TRECHO:
Os estrategistas da Casa Branca parecem ter passado da fase da guerra verbal para a ação. A seis meses da eleição nos Estados Unidos e com a economia global aos frangalhos, há uma crescente urgência do governo Donald Trump em não só culpar a China pela origem do coronavírus, mas também em angariar apoio diplomático de aliados para que façam o mesmo.
Entre as opções de retaliação que estão sendo discutidas está a imposição de tarifas adicionais sobre produtos chineses, em especial no setor de tecnologia. Mas, se o governo americano está confiante de que a China deveria indenizar o mundo pela devastação do coronavírus, os europeus ainda têm dúvidas. Reino Unido, França e Alemanha pedem mais explicações sobre a origem da covid-19.

LISTA DE TAREFAS:
#1 Segundo o trecho, quais países europeus pedem mais explicações sobre a origem da covid-19?
#2 Por favor, indique se cada afirmação a seguir concorda com o trecho, respondendo sim ou não e citando as palavras dele que decidem a questão. (a) A eleição nos Estados Unidos está a seis meses de distância. (b) Os europeus estão convencidos de que a China deve indenizar o mundo. (c) Entre as retaliações em discussão está a imposição de tarifas adicionais sobre produtos chineses.

MATERIAL EXTRAÍDO:
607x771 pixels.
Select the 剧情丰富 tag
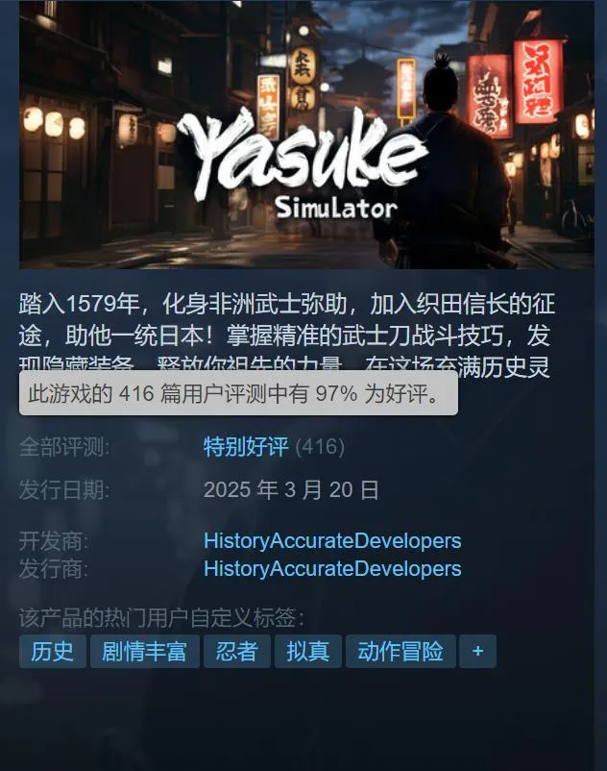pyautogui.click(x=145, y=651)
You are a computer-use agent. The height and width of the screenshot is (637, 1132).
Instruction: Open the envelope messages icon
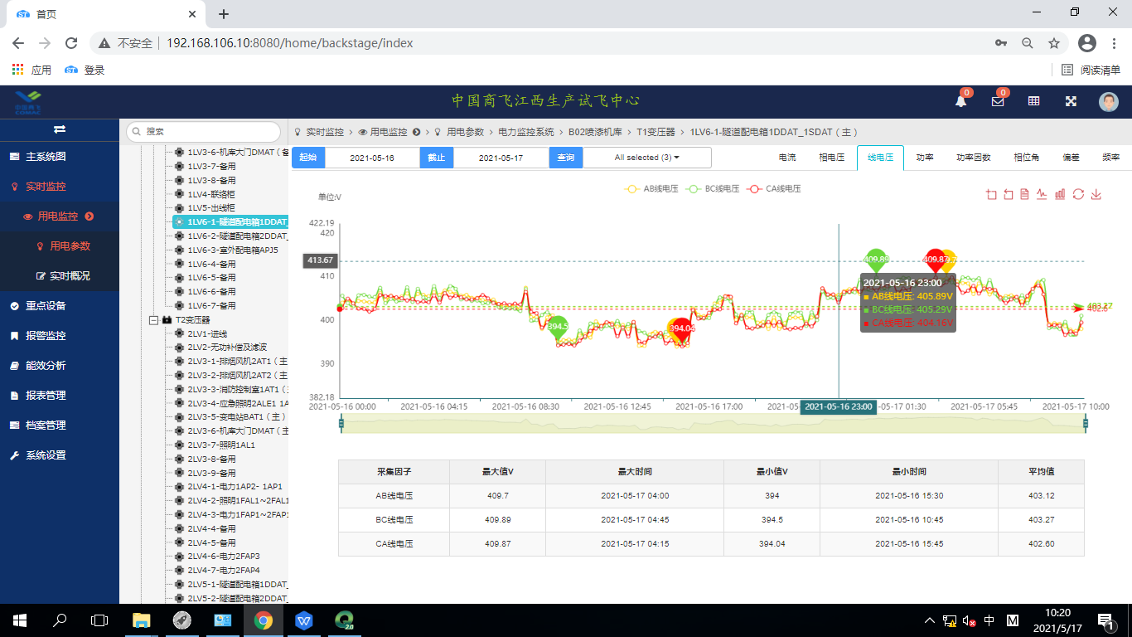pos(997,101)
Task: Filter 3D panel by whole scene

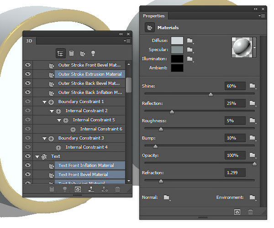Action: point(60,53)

* * *

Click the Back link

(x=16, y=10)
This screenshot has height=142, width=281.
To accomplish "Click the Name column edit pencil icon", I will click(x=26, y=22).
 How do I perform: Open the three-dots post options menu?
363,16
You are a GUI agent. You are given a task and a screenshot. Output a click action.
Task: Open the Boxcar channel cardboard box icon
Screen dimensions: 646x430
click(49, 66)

RESPOSTAS POR TAREFA:
#1 Reino Unido, França e Alemanha.

#2
(a) Sim: "A seis meses da eleição nos Estados Unidos".
(b) Não: "os europeus ainda têm dúvidas".
(c) Sim: "Entre as opções de retaliação que estão sendo discutidas está a imposição de tarifas adicionais sobre produtos chineses".